Problem description:
Retype the material below exactly, from its first line through the line with "You are a computer-use"; the pictures stay out.

Dataset content:
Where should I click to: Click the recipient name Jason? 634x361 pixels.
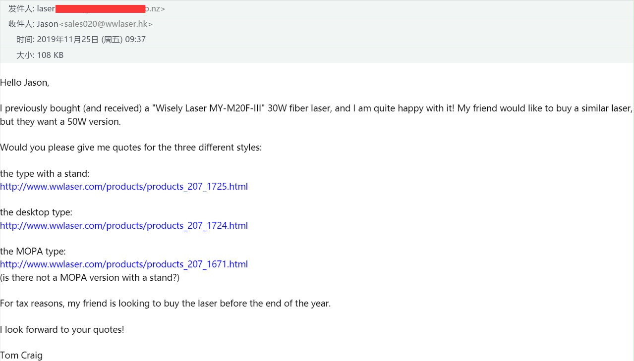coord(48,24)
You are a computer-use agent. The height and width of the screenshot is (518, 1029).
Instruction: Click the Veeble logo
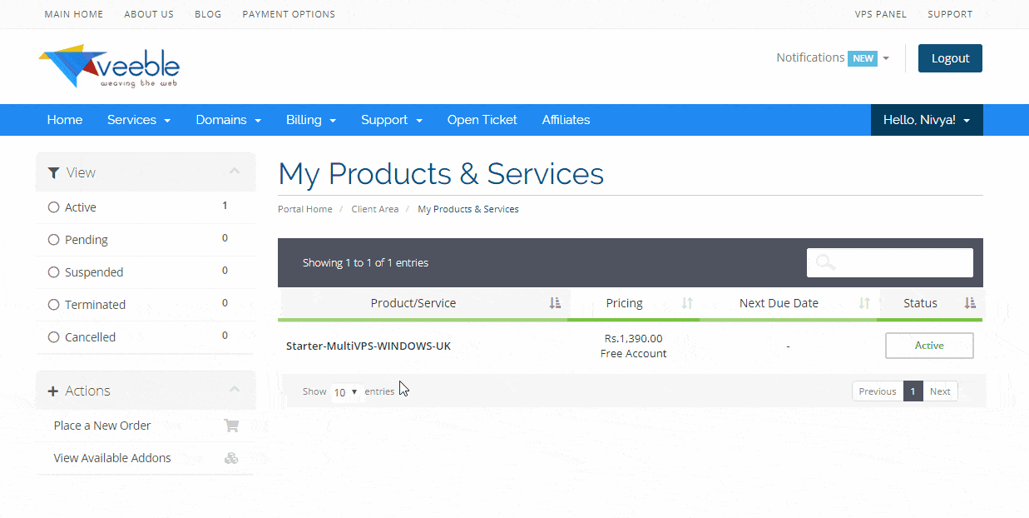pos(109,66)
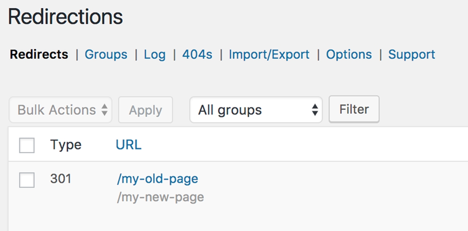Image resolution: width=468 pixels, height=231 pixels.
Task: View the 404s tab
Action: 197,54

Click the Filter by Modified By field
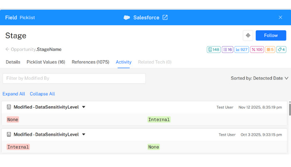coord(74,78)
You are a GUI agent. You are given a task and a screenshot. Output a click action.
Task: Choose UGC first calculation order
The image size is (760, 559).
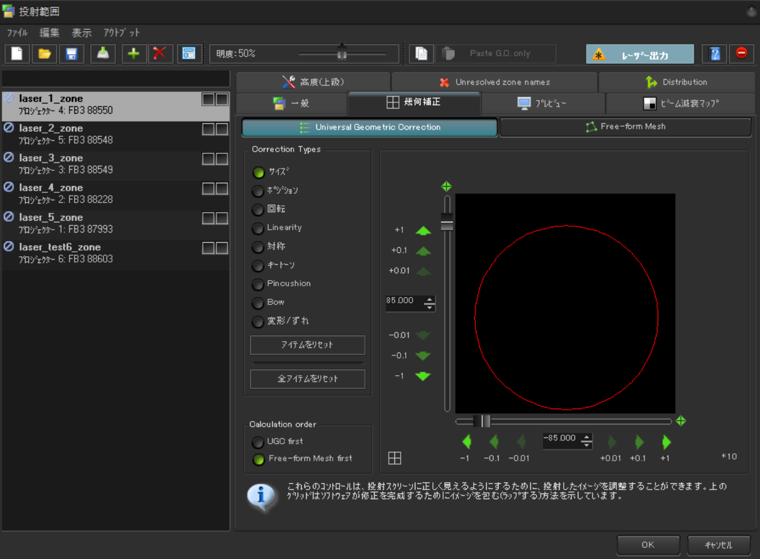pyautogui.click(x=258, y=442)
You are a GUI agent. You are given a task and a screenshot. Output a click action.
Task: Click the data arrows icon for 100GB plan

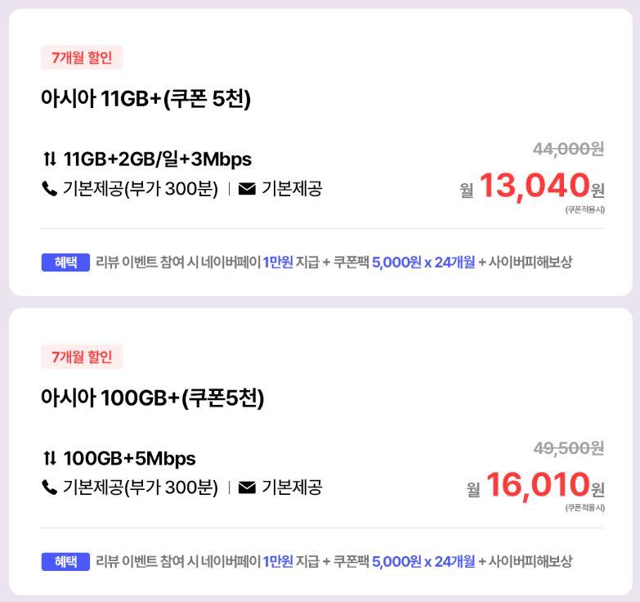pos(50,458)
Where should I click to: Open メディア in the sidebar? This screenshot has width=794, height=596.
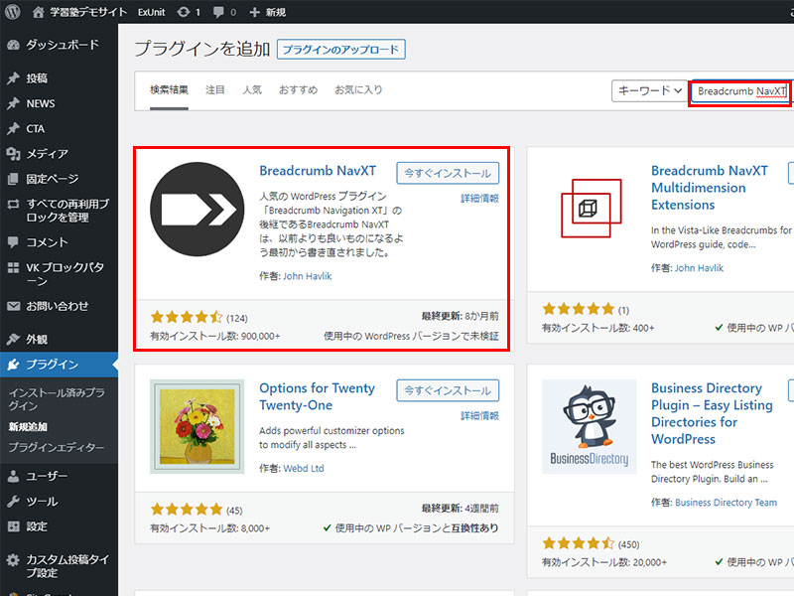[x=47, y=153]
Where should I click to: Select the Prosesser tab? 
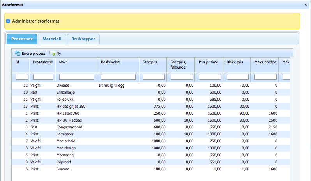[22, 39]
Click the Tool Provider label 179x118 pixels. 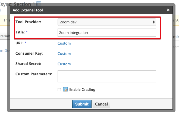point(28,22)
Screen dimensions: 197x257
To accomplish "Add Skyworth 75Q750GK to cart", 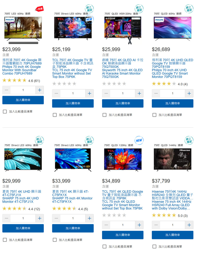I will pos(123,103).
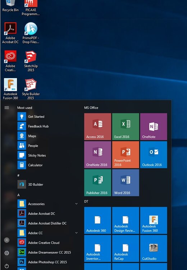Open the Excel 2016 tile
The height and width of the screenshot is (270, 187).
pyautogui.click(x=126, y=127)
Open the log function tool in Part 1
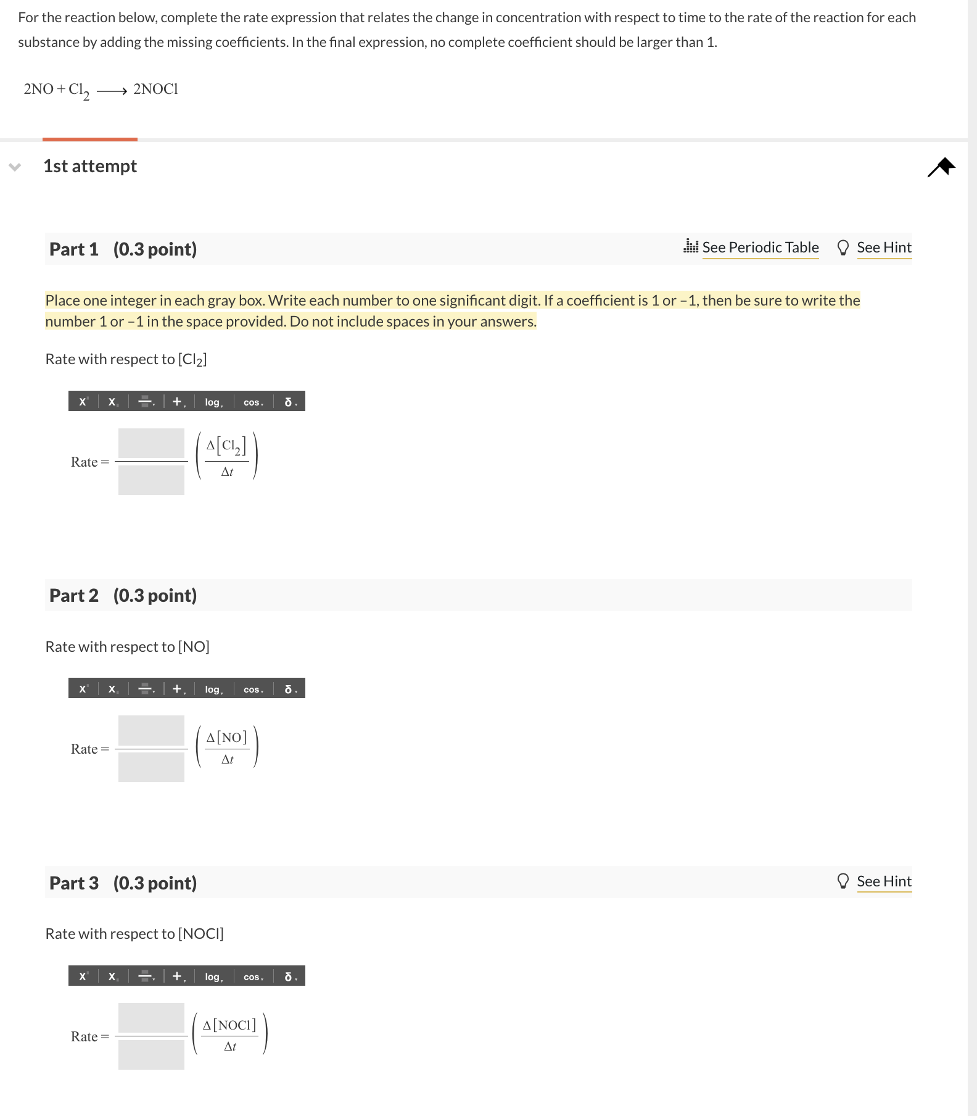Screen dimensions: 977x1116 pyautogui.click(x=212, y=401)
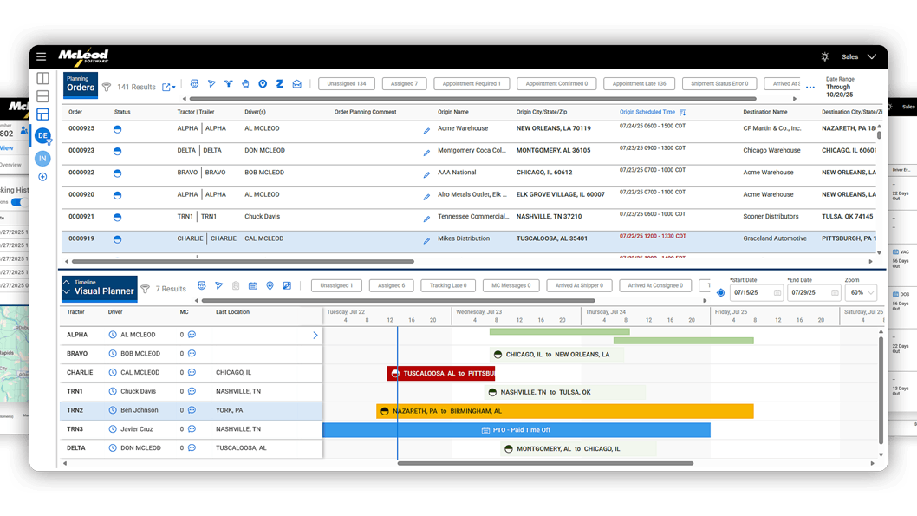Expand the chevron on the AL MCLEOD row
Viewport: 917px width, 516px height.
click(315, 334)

Final answer:
Where should I click to: Click the recipient name Jason? 634x361 pixels.
coord(48,24)
You are a computer-use agent. The height and width of the screenshot is (518, 1029).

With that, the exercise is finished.